New definition: ‘Heightened risk of harm to minors’
SB 9 introduces new requirements around data processing that presents a “heightened risk of harm to minors”.
A “heightened risk of harm to minors” means processing minors’ personal data in a manner that presents “any reasonably foreseeable risk” of the following in respect of minors:
- Unfair or deceptive treatment
- Unlawful disparate impact
- Financial, physical or reputational injury
- Any intrusion, insofar as it would be offensive to a “reasonable person” on:
- Solitude or seclusion
- Private affairs or concerns
New requirement: Data protection assessment for minors
A controller offering services to minors must take “reasonable care” the ensure its services do not create a heightened risk of harm to minors.
To achieve this, the controller must undertake an enhanced data protection assessment.
This data protection assessment must comply with the usual CTDPA requirements for data protection assessment, and also address:
The purpose of the online service, product or feature (“service”)
- The categories of minors’ personal data that the service processes
- The purposes for processing minors’ personal data with respect to the service
- Any reasonably foreseeable heightened risk of harm to minors
If the controller identifies any heightened risk of harm to minors, it might implement measures to mitigate or eliminate this risk.
The controller must also:
- Review the data protection assessment following any material change in the service
- Retain the assessment for as long as the service remains in operation and for a minimum of three years
A controller that has conducted a data protection assessment in this manner will be assumed to have taken reasonable care to avoid a heightened risk of harm to minors unless the Attorney General can show otherwise.
New rules for social media platforms
SB 3 provides new rules specific to social media platforms.
The law defines a “social media platform” as a “public or semi-public internet-based service or application” (“platform”) with certain characteristics that we’ve summarised as follows:
- It is used by a consumer in Connecticut
- It is primarily intended to enable users to “socially interact” within the platform
- It enables a user to:
- Create a public or semi-public profile used to sign into the platform
- Create a public list of other users the user interacts with on the platform (i.e., “follow”, “friend”, or “connect with” people)
- Create or post content that is visible to other users
The definition explicitly excludes platforms or services that:
- Exclusively provide email or direct messaging services
- Primarily provide content about topics of interest, where user interactions are incidental to that content (for example, a news website that allows comments under articles)

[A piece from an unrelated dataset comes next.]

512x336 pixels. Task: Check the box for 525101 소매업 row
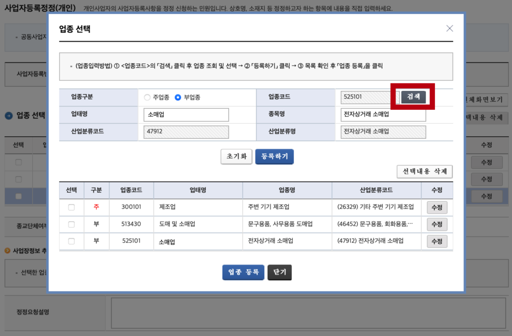pyautogui.click(x=72, y=241)
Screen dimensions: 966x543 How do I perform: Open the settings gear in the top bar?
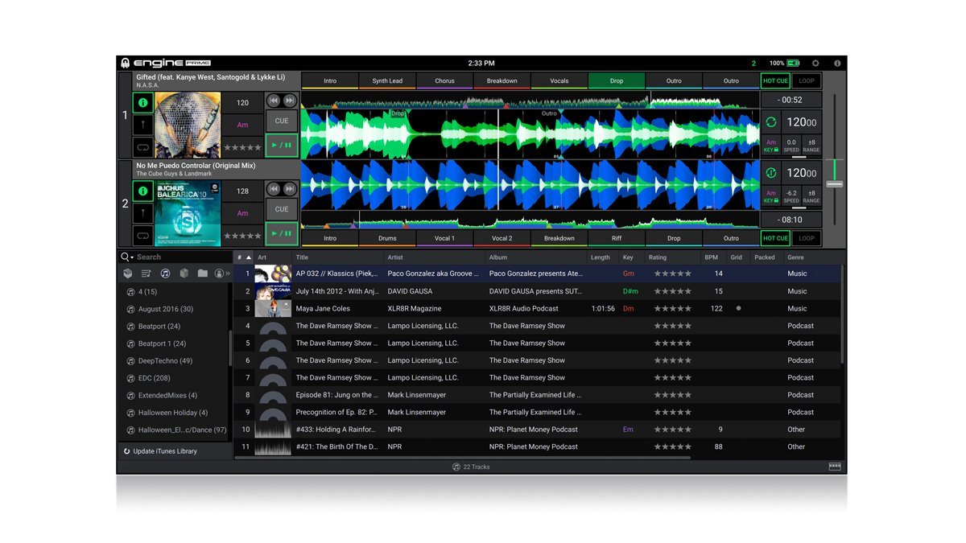point(815,62)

- Are used “under the direction of an educational entity” (e.g. learning management systems)
Unpublishing and deleting minors’ social media accounts
SB 3 effectively provides a new consumer right for minors—and, in some cases, their parents or guardians.
We can think of SB 3 as creating “the right to delete or unpublish a social media account”, although the law does not use this phrase.
Social media platforms must have a process allowing minors to “unpublish” or “delete” their accounts.
- “Unpublish” means “to remove a social media account from public visibility”.
- “Delete” requires the platform to:
- Delete the minor’s account, and
- Stop processing the minor’s personal data except for purposes permitted under the CTDPA and other applicable law.
These unpublish and deletion rights must be available for:
- Minors, and
- The parents or guardians of minors under 16
As with other CTDPA consumer rights, a social media platform must comply with a valid request to unpublish or delete a minor’s social media account within a specific time period:
- Unpublish: Within 15 days of receiving a request.
- Delete: Within 45 days, with a further 45-day extension available if reasonably necessary and if the minor (or parent) is notified within the original 45-day period.
The social media platform must establish one or more “secure and reliable means” for minors or their parents to submit a request to unpublish or delete the minor’s social media account and to authenticate the minor’s (or their parent’s) identity.
The social media platform must describe the above process in its privacy notice.